Ratusan Paket Proyek Tidak Terbayar, Rekanan Ancang Ancang Lakukan Gugatan

oleh

NGANJUK,MEMO.CO.ID

Tidak kurang dari 128 paket proyek fisik maupun non fisik di tahun anggaran (TA) 2017 yang ada di dinas Pekerjaan Umum dan Tata Ruang Kabupaten Nganjuk sampai sekarang belum terbayar.

Paket pekerjaan sebanyak itu yang belum dibayarkan kepada kelompok pemenang tender maupun paket penunjukan langsung nilainya mencapai puluhan milyar atau mendekati Rp 50 milyar.

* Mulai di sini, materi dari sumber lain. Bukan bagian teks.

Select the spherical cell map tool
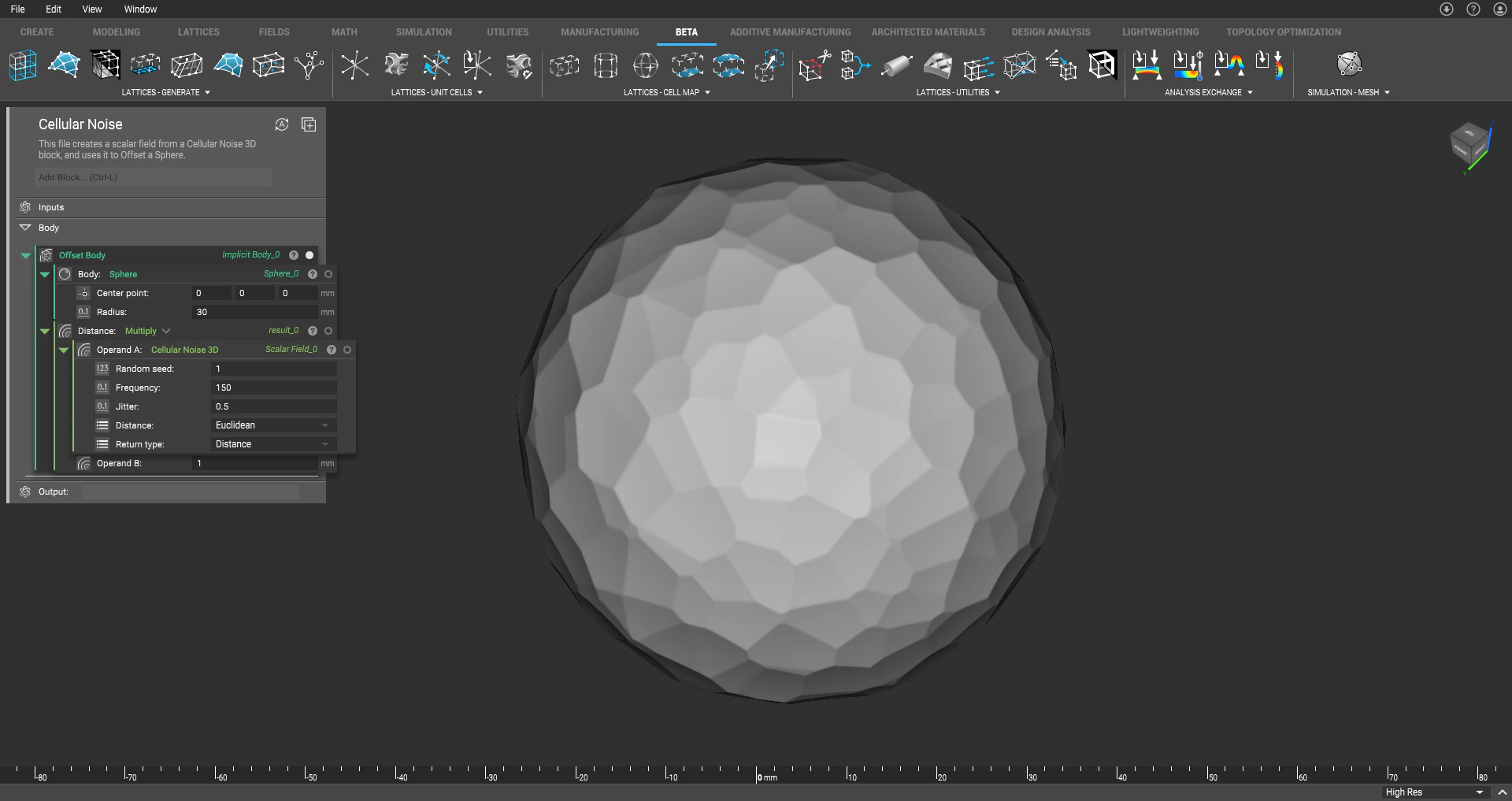Viewport: 1512px width, 801px height. click(645, 66)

Jenis pekerjaanya meliputi konsultan pengawasan dan perencanaan serta pekerjaan fisik berupa pembangunan peningkatan dan pelebaran jalan disejumlah titik. Juga termasuk mega proyek pembangunan obyek wisata air terjun sedudo yang nilai kontraknya mencapai ratusan milyar rupiah juga kena imbasnya tidak terbayar.

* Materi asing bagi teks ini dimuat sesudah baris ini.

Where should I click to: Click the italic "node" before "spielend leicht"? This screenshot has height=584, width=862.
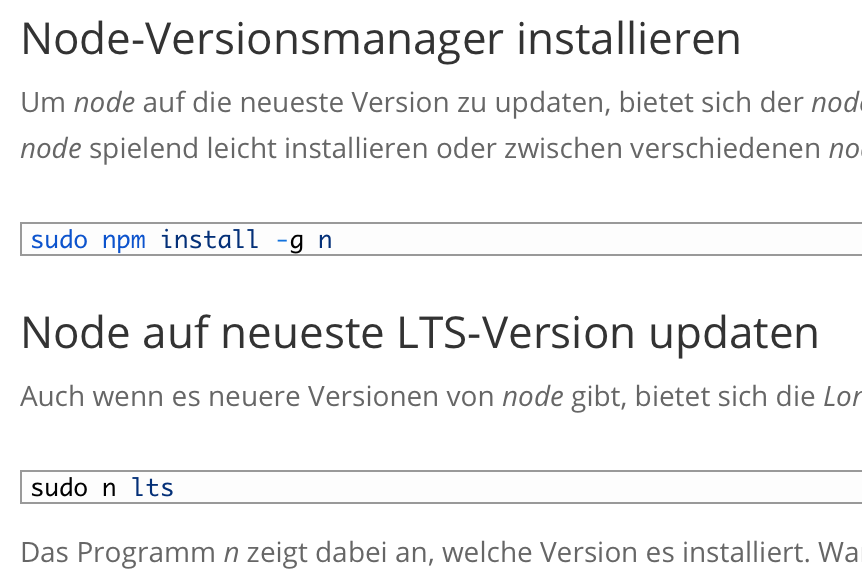tap(51, 149)
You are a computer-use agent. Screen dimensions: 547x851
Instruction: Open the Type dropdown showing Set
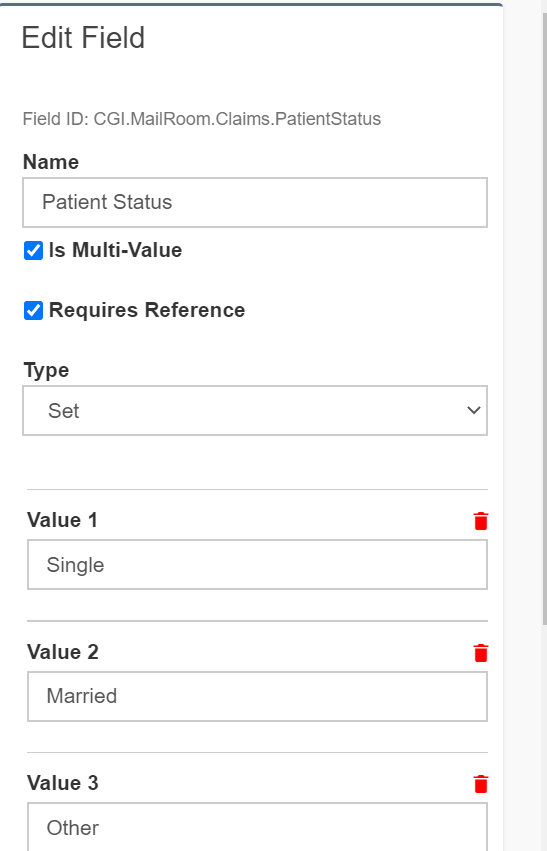tap(255, 410)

Padahal menurut keterangan sejumlah kelompok rekanan bahwa progres pekerjaanya rata rata sudah mencapai 100 % atau final. Itu dibuktikan dari pihak dinas PU dan Tata Ruang sudah mengirim berupa berkas surat perintah pembayaran dana (SP2D) ke Badan Pengelolaan dan Aset Daerah (BPKAD).

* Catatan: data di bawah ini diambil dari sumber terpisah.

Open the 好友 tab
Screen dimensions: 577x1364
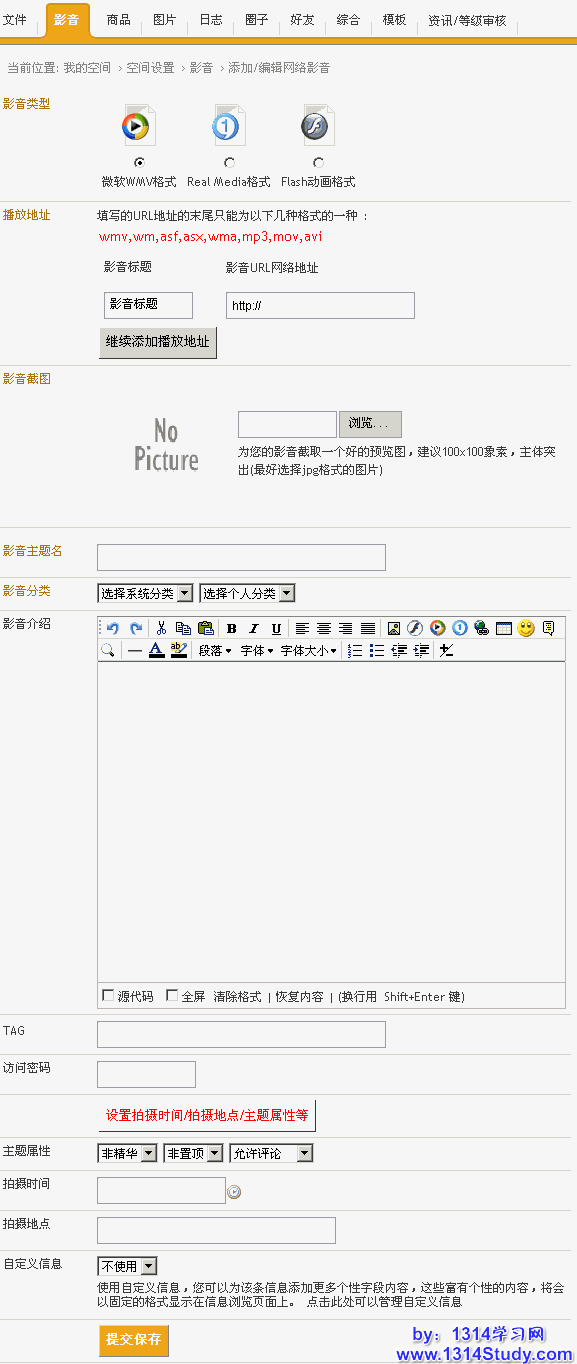pos(302,20)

” Kalau berkas sudah diterima BPKAD semestinya segera dilaporkan ke bank jatim sebagai syarat pencairan dana proyek.Tapi kenyataanya dana proyek yang seharusnya diterima rekanan pada akhir tahun 2017 justru ngeblong,”kata salah satu rekanan yang wanti wanti namanya ditulis.